Francesco mette in riga l’Opus Dei: da ieri è entra to in vigore il decreto papale di riforma dell’influente organizzazione cattolica conservatrice, spesso criticata per il suo funzionamento settario che spinse qualcuno a definirla la “Mafia di Dio”. Molto attiva in Europa e America Latina la Opus aveva ottenuto nel 1982 da Giovanni Paolo II lo status – unico – di “prelatura personale”, una sorta di superdiocesi senza territorio, regolata sia dal diritto canonico che dai propri statuti e che rispondeva direttamente al Papa.
Col suo Motu Proprio Francesco ridimensiona il potere e l’indipendenza della potente e ricca organizzazione stabilendo un distanziamento tra lui e l’Opus. Il documento pontificio, intitolato “Ad carisma tuendum” (A tutela del carisma), già circolato a luglio indica che le prerogative pontificie sulla prelatura personale sono affidate al Dicastero – l’equivalente di un ministero – per il clero.
Da adesso annualmente (e non più ogni 5 anni) l’Opus dovrà presentare a questo organo una relazione sulla situazione interna e sull’andamento del suo lavoro apostolico. Il 13 marzo 2013, quando la fumata bianca vaticana annunciava il nome di Jorge Mario Bergoglio come nuovo pontefice, un brivido investì tutti i centri dell’Opus Dei.
L’organizzazione ultraconservatrice, fondata nel 1928 dal sacerdote spagnolo Josemaría Escrivá de Balaguer, ha sempre considerato i gesuiti, l’ordine religioso a cui appartiene il papa, i suoi nemici. Ovviamente il regolamento interno e segreto, che diceva che un gesuita non avrebbe mai messo piede in un centro dell’Opus Dei finì nel cestino.
Bergoglio, che da quando è salito al soglio pontificio si è impegnato a riformare la Curia romana, il governo centrale della Chiesa, ha approvato diverse misure per modernizzare e garantire una maggiore trasparenza all’interno dell’istituzione.

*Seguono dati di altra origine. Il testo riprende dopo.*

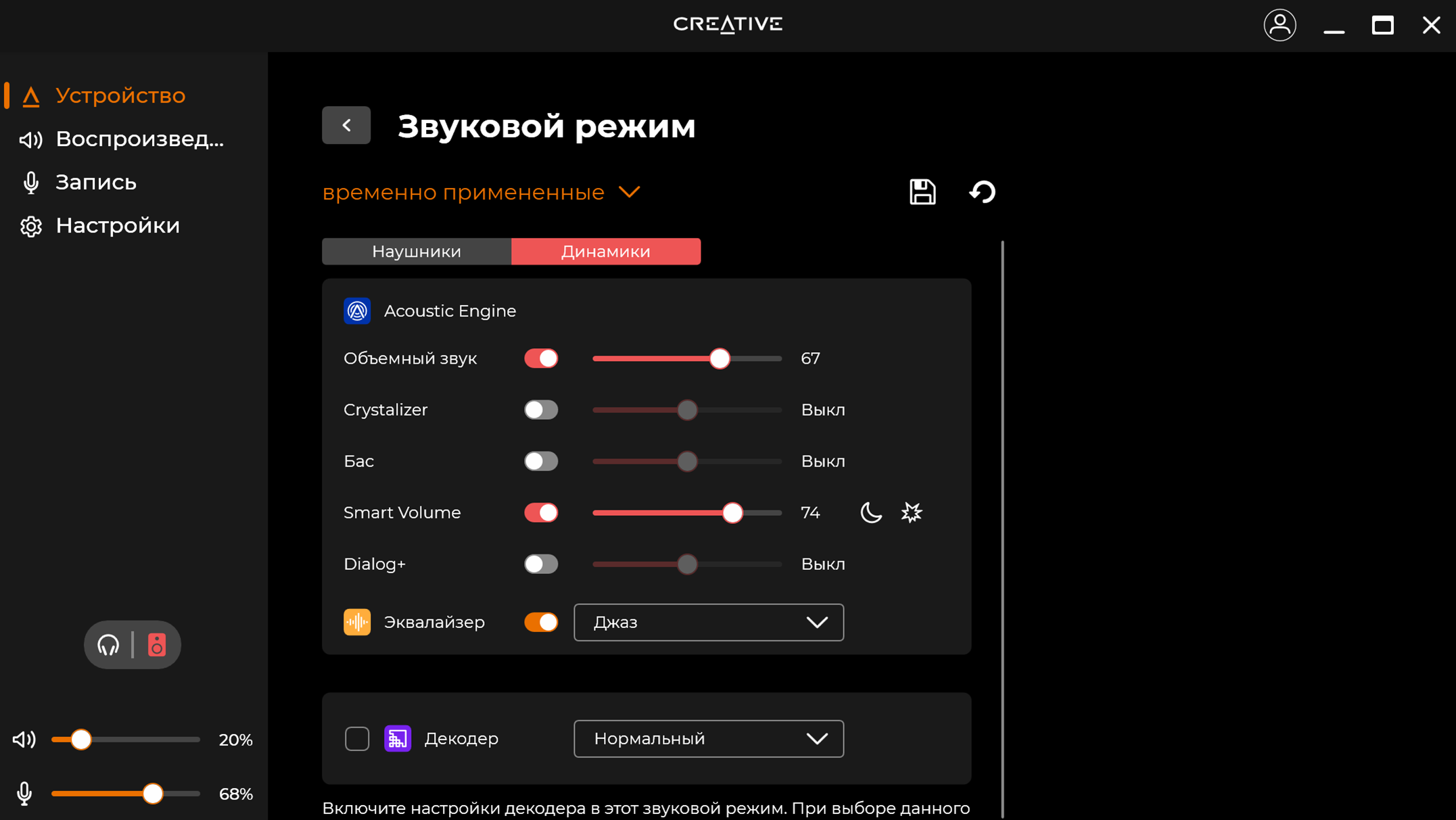
Task: Click the night mode moon icon
Action: (870, 512)
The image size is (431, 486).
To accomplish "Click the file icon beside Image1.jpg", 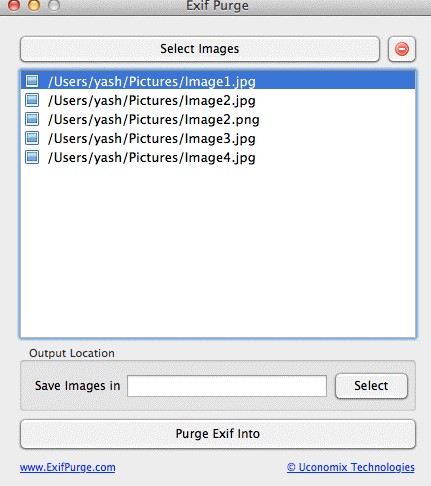I will pos(32,81).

Le dinamiche settarie dell’Opus non sono però prerogativa esclusiva di questa istituzione nel mondo cattolico.
Per l’Opus Dei però c’è stata qualche ulteriore nota negativa quando 43 donne provenienti da Argentina, Paraguay, Bolivia e Uruguay hanno sporto denuncia formale al Vaticano per abuso di potere e sfruttamento indicando in un documento di 30 cartelle come l’organizzazione le avesse reclutate quando erano adolescenti con la promessa dell’istruzione e in realtà le facevano lavorare come domestiche per i membri dell’organizzazione senza remunerarle. Una sorta di vassallaggio che in certo casi è durato decenni.